__Estratti delle righe__.
------------------------
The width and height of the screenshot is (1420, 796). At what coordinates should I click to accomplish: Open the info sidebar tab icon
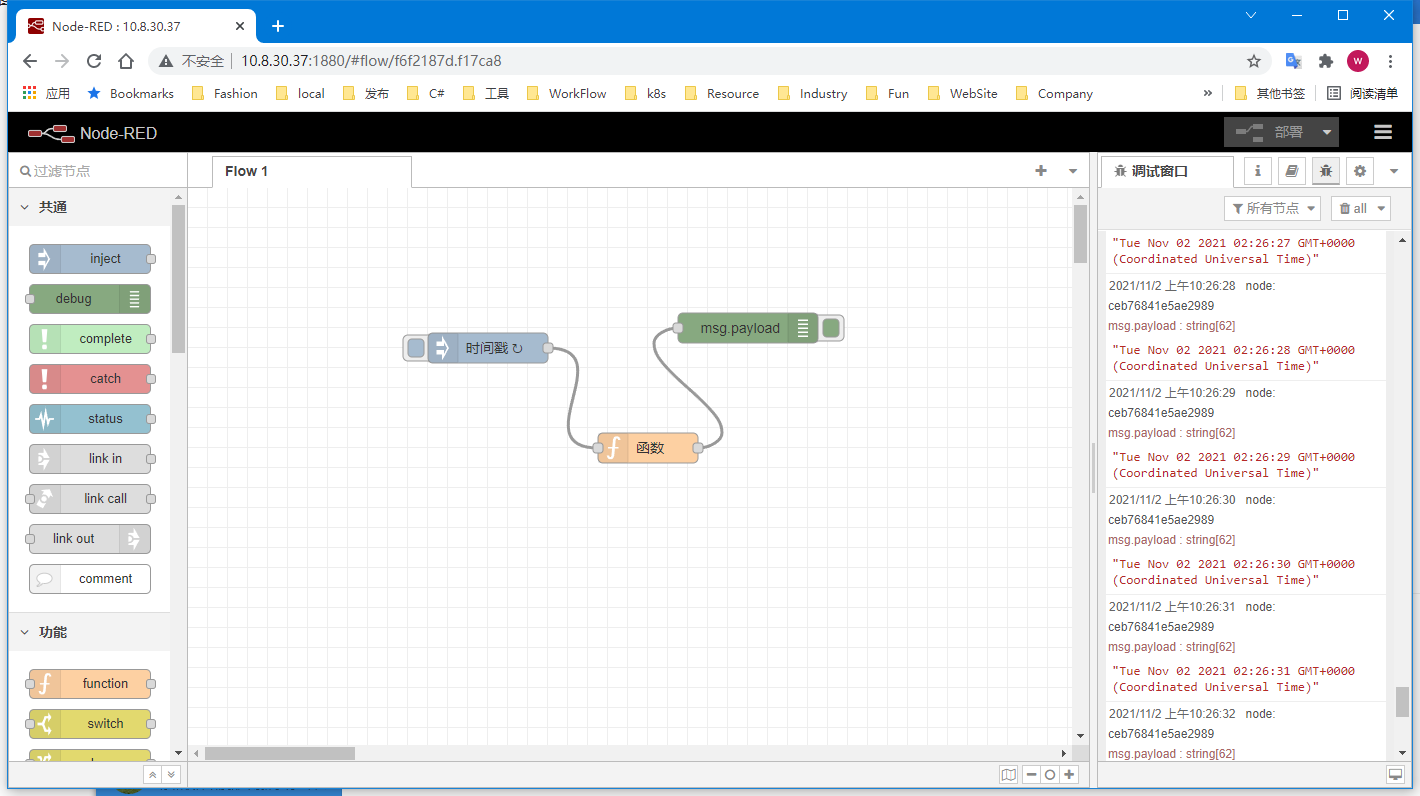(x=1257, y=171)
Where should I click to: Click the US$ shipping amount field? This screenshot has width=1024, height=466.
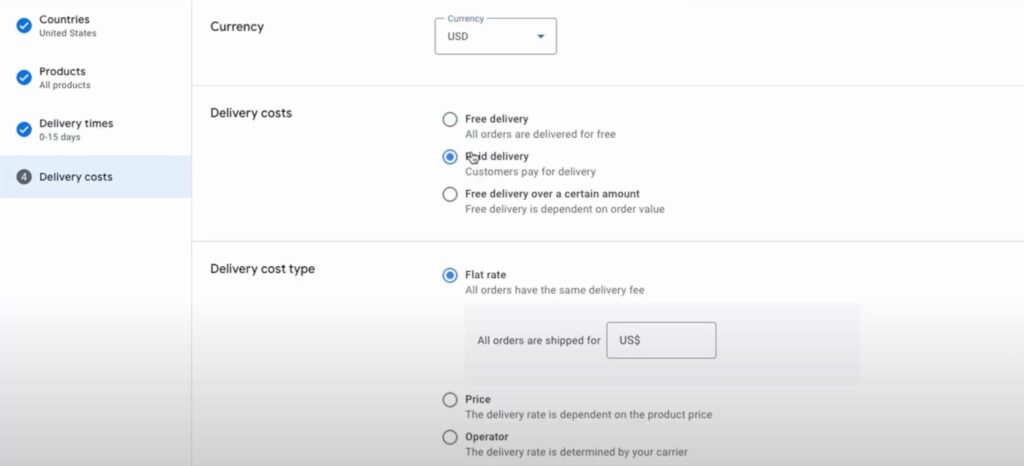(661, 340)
------------------------
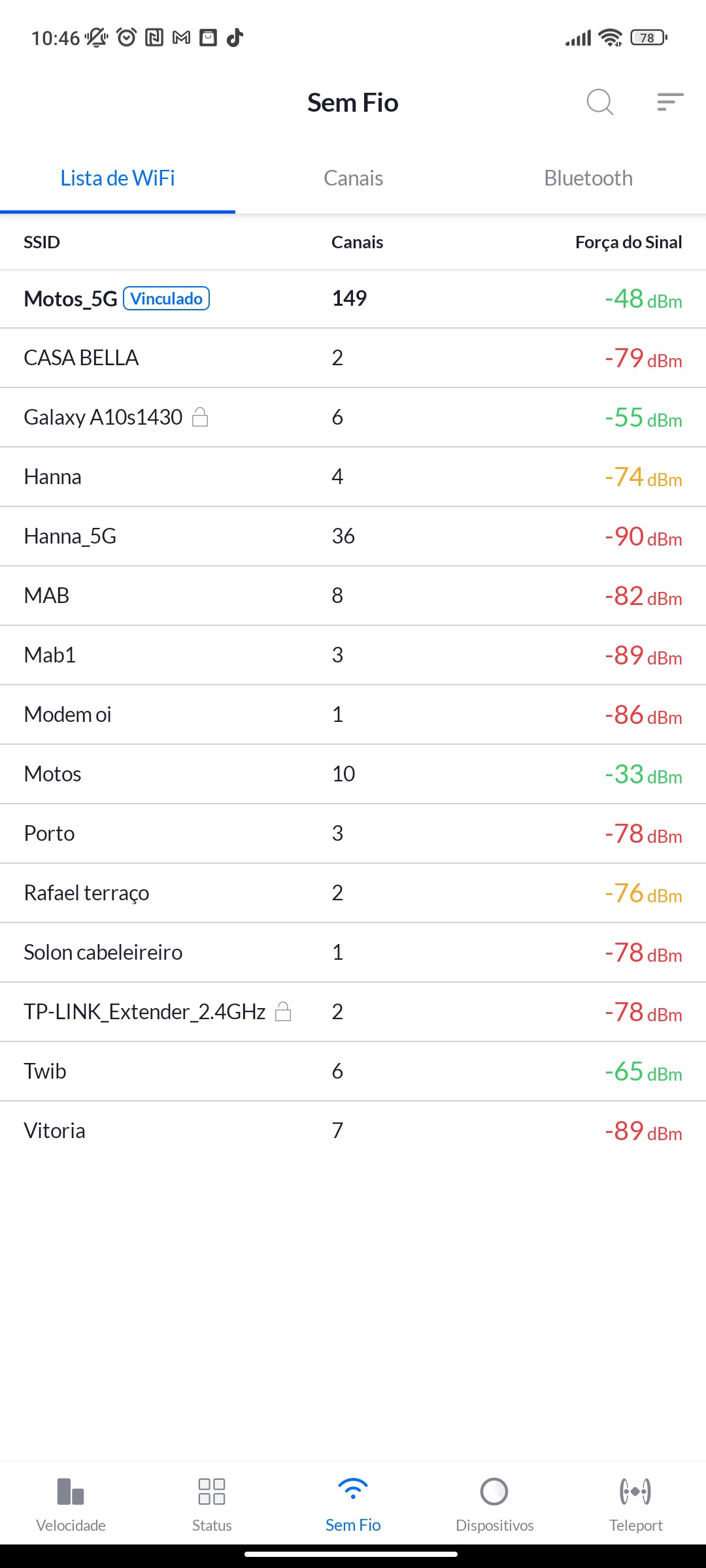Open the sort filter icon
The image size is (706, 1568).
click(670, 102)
------------------------
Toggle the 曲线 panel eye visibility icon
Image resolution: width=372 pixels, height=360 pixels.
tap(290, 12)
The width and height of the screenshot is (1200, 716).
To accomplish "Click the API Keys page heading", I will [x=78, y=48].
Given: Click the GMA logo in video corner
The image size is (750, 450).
------------------------
__Istruzione data__. Aggiorna le righe, dalla riga con "Open the sort filter icon" fino alla riga con "click(670, 102)" compresa, sostituendo "image size" con "screenshot size" e lasciando invariato tutto il resto. Riporta solo queste righe, senza le immagini.

__Risultato corretto__.
Open the sort filter icon
The screenshot size is (706, 1568).
click(670, 102)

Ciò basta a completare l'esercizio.